DIA, by contrast, characterizes free-flowing particles individually with respect to both size and shape using high-resolution imaging. This measurement technique avoids inaccuracies associated with mechanical wear and extends the accessible particle size range. It also requires a lower sample volume and provides more reproducible datasets with additional shape analysis. From a practical perspective, DIA offers substantial advantages, as measurements are significantly faster, leading to a considerable reduction in labor costs.
However, because mechanical sieving and DIA rely on fundamentally different filter functions, the resulting particle size distributions (density functions) may exhibit systematic shifts.
A particle is described by three orthogonal dimensions, as seen in Figure 3.
Dimension 1 (Dim1) represents the smallest extent of the particle, dimension 2 (Dim2) corresponds to the intermediate extent, and dimension 3 (Dim3) denotes the largest extent, typically referred to as the particle height. In mechanical sieving, particle separation is governed primarily by dimension 2, as this dimension determines whether a particle can pass through a sieve aperture. Dimensions 1 and 3 have a comparatively minor influence on the separation process, and dimension 3 does not affect the result.
Consequently, any method aiming to emulate the behavior of mechanical sieving must accurately represent dimension 2. In DIA, particles are recorded as two-dimensional projections of their three-dimensional geometry on a sensor plane. As a result, a three-dimensional particle is characterized by its two-dimensional shadow image. From this projection, a single characteristic size parameter is extracted for the calculation of the particle size distribution (PSD). This parameter, known as xFmin (Figure 4), represents the smallest measurable dimension within the two-dimensional particle projection and is used as a surrogate for dimension 2.
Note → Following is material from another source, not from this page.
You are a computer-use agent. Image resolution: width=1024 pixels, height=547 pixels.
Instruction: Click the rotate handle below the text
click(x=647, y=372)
However, as xFmin is not identical to dimension 2, using xFmin to imitate mechanical sieving introduces a systematic deviation. This deviation is negligible or even zero for regular particle shapes, such as spheres or cubes, where the particle dimensions are similar in all directions. However, for irregularly shaped particles, the discrepancy increases with increasing particle irregularity. In summary, increasing particle irregularity leads to increasing deviation.
To address this effect, a functional relationship between xFmin and dimension 2 is established. By modeling this relationship, dimension 2 can be emulated based on the measured xFmin values. Applying this model to DIA data allows the resulting particle size distributions to closely reproduce the separation behavior of mechanical sieving.
By using the sieving emulation mode, a particle size distribution based on sieve bins can be obtained. Depending on the irregularity of the particles, differences from the results of mechanical sieving will be shown. These differences can be used to calculate a sieve emulation model, which can then be applied to the measurements.
Summary
This article addresses the challenge of comparing particle size distributions obtained by different measurement techniques or instruments with laser diffraction and dynamic image analysis. Modern optical techniques such as laser diffraction and dynamic image analysis provide faster, more precise, and more comprehensive particle characterization. However, due to fundamentally different measurement principles and size definitions, their results are not directly comparable to data obtained from other instruments or sieve-based data. For this purpose, the emulation modes of the Litesizer DIF and Litesizer DIA series provide an effective tool for improving the comparability of measurement datasets with established reference data, while fully preserving the methodological advantages of laser diffraction and dynamic image analysis.